Anyone have experience with this situation...Coach is always riding 2 or 3 players. These players are at the top of the team, there are another handful of girls who never get a word. Despite not being in position, not showing any drive/not motivated, throwing lazy kicks, etc. So much so that parents are getting angry with coach, even words exchanged and the players notice, 'how come so and so doesn't do anything all game but never gets an earful but coach is always one me? What to do? Anything? Nothing? Suggestions?


----------



## etc1217 (Sep 11, 2016)

It could be that, if these girls are the top of the team, he expects more from them to carry the team and his expectations of the others is exactly what he gets and doesn't foresee them making a big difference if he pushes them.  Whether that is the case or not, there should be a civil conversation with the coach and try not to get heated over what is exchanged.  If the exchange with the coach does not accomplish anything then ride out the season and find another team or coach. It's not worth having the player suffer especially if it is not beneficial for her. My DD was in that same situation years ago and she told us that she didn't like it and I noticed it started to mess with her self-confidence, so she left and went to another team. Don't let a coach do that especially at the younger ages, though the girls might not say that it bothers them, it does hurt their self-esteem making them think they aren't good enough.


----------



## espola (Sep 11, 2016)

etc1217 said:


> It could be that, if these girls are the top of the team, he expects more from them to carry the team and his expectations of the others is exactly what he gets and doesn't foresee them making a big difference if he pushes them.  Whether that is the case or not, there should be a civil conversation with the coach and try not to get heated over what is exchanged.  If the exchange with the coach does not accomplish anything then ride out the season and find another team or coach. It's not worth having the player suffer especially if it is not beneficial for her. My DD was in that same situation years ago and she told us that she didn't like it and I noticed it started to mess with her self-confidence, so she left and went to another team. Don't let a coach do that especially at the younger ages, though the girls might not say that it bothers them, it does hurt their self-esteem making them think they aren't good enough.
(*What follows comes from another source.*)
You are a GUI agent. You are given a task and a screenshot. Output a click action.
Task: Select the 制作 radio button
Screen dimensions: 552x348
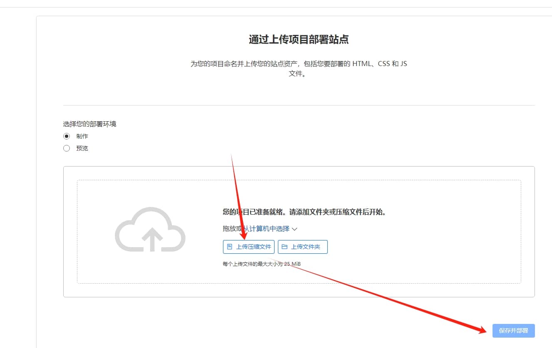pos(67,136)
If the coach's criticisms are accurate and delivered in an appropriate manner, they should help the player improve.


----------



## soccerobserver (Sep 11, 2016)

mommato2girls said:


> Anyone have experience with this situation...Coach is always riding 2 or 3 players. These players are at the top of the team, there are another handful of girls who never get a word. Despite not being in position, not showing any drive/not motivated, throwing lazy kicks, etc. So much so that parents are getting angry with coach, even words exchanged and the players notice, 'how come so and so doesn't do anything all game but never gets an earful but coach is always one me? What to do? Anything? Nothing? Suggestions?


Higher standards for kids with higher ceilings makes sense but if it slips into 2-3 gifted kids carrying the burden of the entire team...maybe time for those gifted kids to find a better team...


----------



## socalkdg (Sep 12, 2016)

Ask the coach after a practice.  Each kid responds to different coaching methods.  Mine sometimes needs a bit of motivation.  He gives it to her. Asked her if she felt he yells at her, she said no, just telling me what I need to do.   She thinks he is as a great coach and loves her team.   Another kid may need a more gentle approach.


----------



## zebrafish (Sep 13, 2016)

mommato2girls said:


> Anyone have experience with this situation...Coach is always riding 2 or 3 players. These players are at the top of the team, there are another handful of girls who never get a word. Despite not being in position, not showing any drive/not motivated, throwing lazy kicks, etc. So much so that parents are getting angry with coach, even words exchanged and the players notice, 'how come so and so doesn't do anything all game but never gets an earful but coach is always one me? What to do? Anything? Nothing? Suggestions?


I think it depends on the coach. I think certain coaches may provide different coaching to different players depending on their level of play (absolute and within team), personality, coach expectations of that player, coach liking of that player, player ability to listen--- all sorts of stuff.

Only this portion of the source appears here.